The new tax rules associated with the Tax Cuts and Jobs Act may impact your return this year:
- Standard Deduction Increased: A key change is an increase in the standard deduction compared to 2017.
- Personal Exemption Eliminated: The $4,050 personal exemption for individuals and dependents.
- Child Tax Credit Expanded: In 2018, the credit increases to $2,000. Plus there is a new $500 credit for non-child dependents.
- State and Local Taxes: $10,000 in state and local income taxes is the maximum that can be deducted.
- ACA Individual Mandate Repealed: No healthcare coverage in 2019? You will not have to pay a penalty.
- Mortgage Interest Deduction Dropped: Individuals who purchase a home in 2018 can deduct mortgage interest up to $750,000 of acquisition indebtedness. The interest deduction on home-equity indebtedness has been eliminated.

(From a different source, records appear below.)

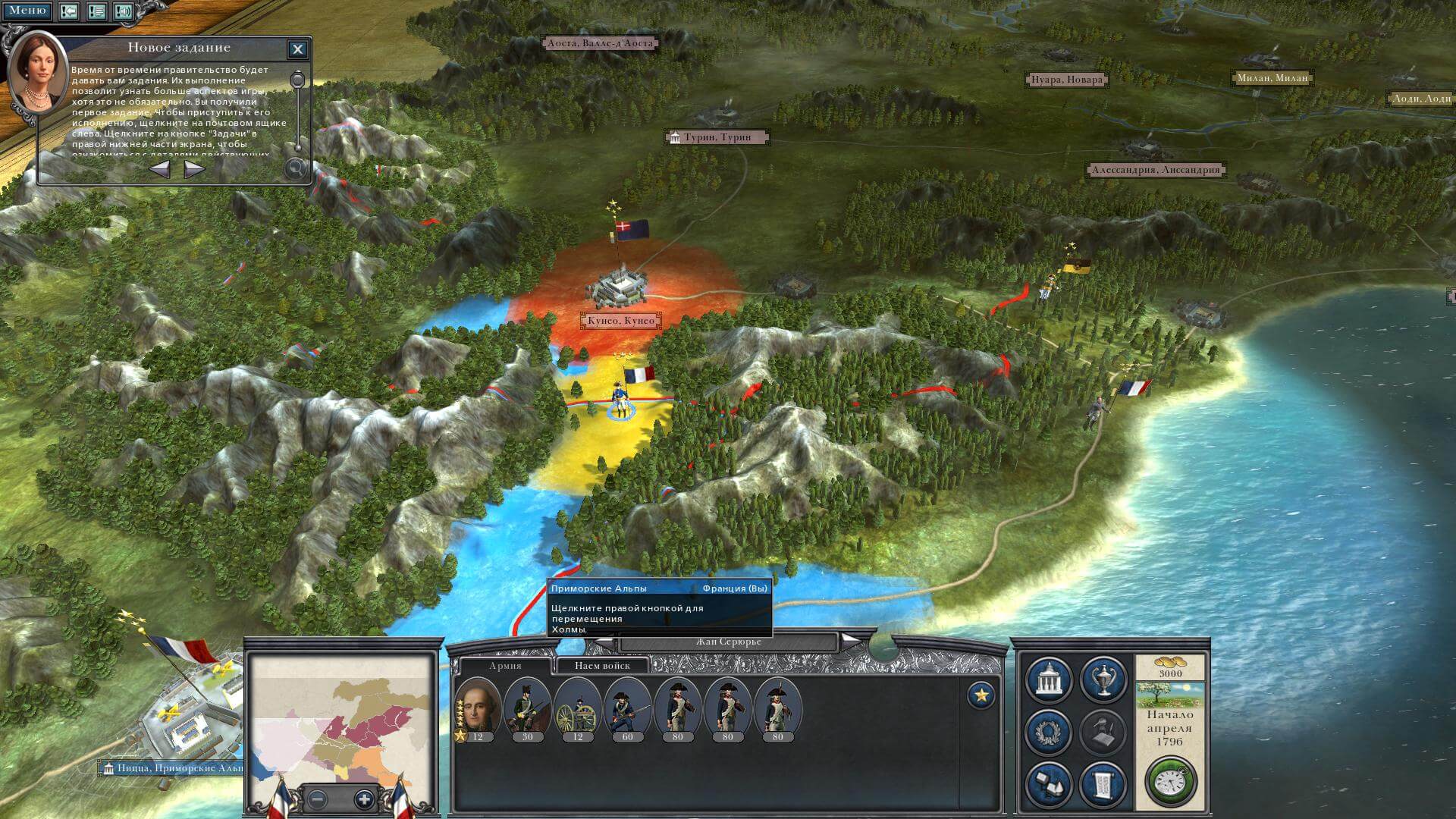This screenshot has width=1456, height=819.
Task: Toggle advisor speech with the speaker icon
Action: pos(124,11)
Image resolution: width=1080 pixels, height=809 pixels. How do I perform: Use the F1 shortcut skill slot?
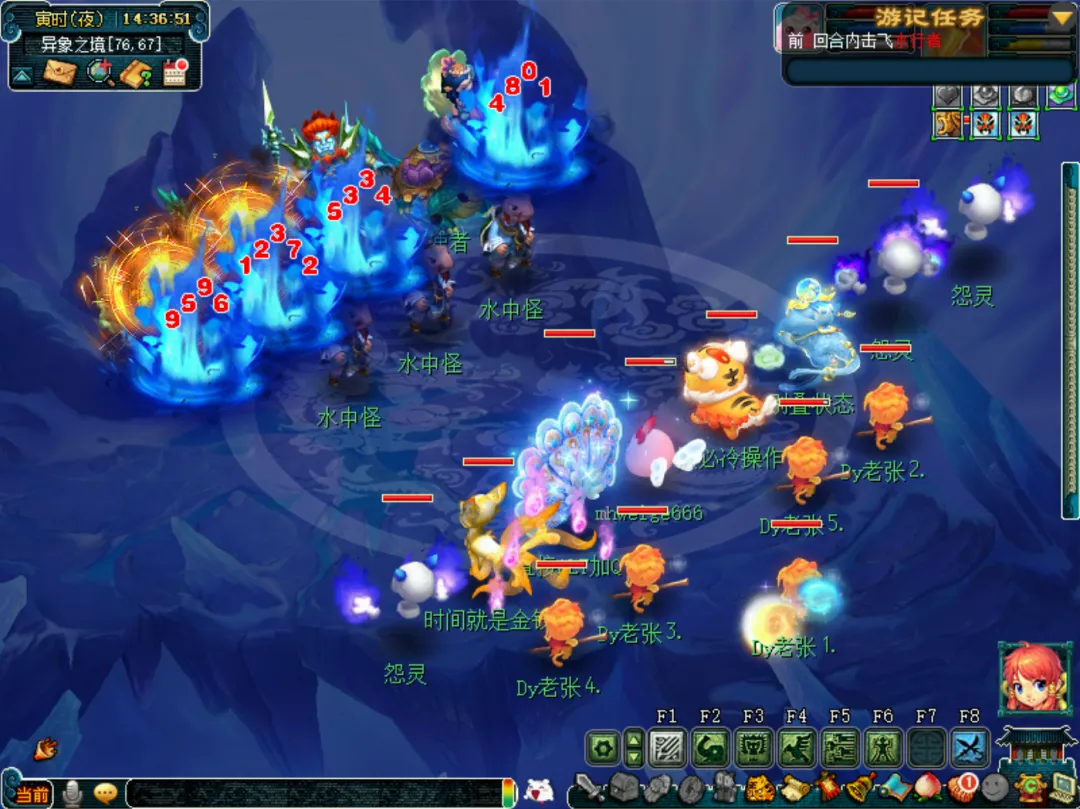coord(667,747)
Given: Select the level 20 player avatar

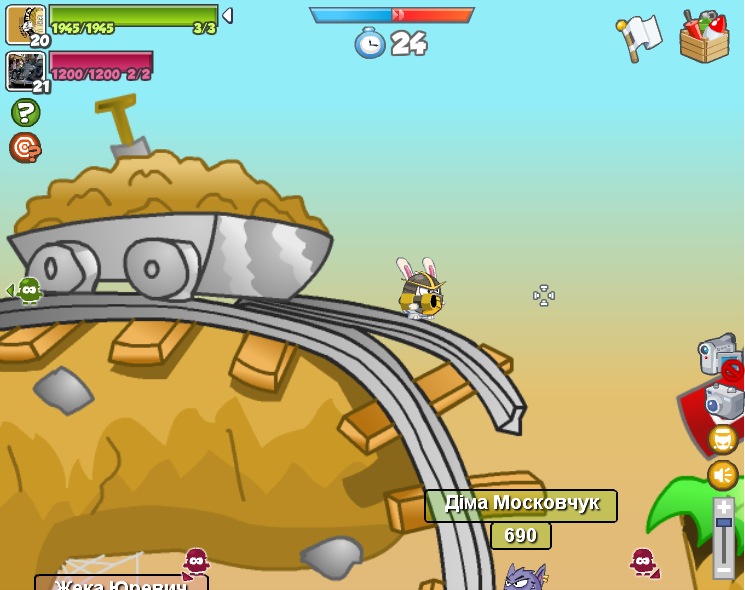Looking at the screenshot, I should 24,24.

- Retirement Fund Contribution Limits Increased: You can now contribute up to $18,500 to your 401(k), 403(b), most 457 plans and Thrift Savings Plan. That’s a $500 increase from 2017.
- Qualified Business Income Deduction- Qualified Business Income Deduction (QBI): Taxpayers who own sole proprietorship, LLCs, rental properties, S-Corporations and partnerships may be able to deduct 20% of qualified business income if they meet specific criteria.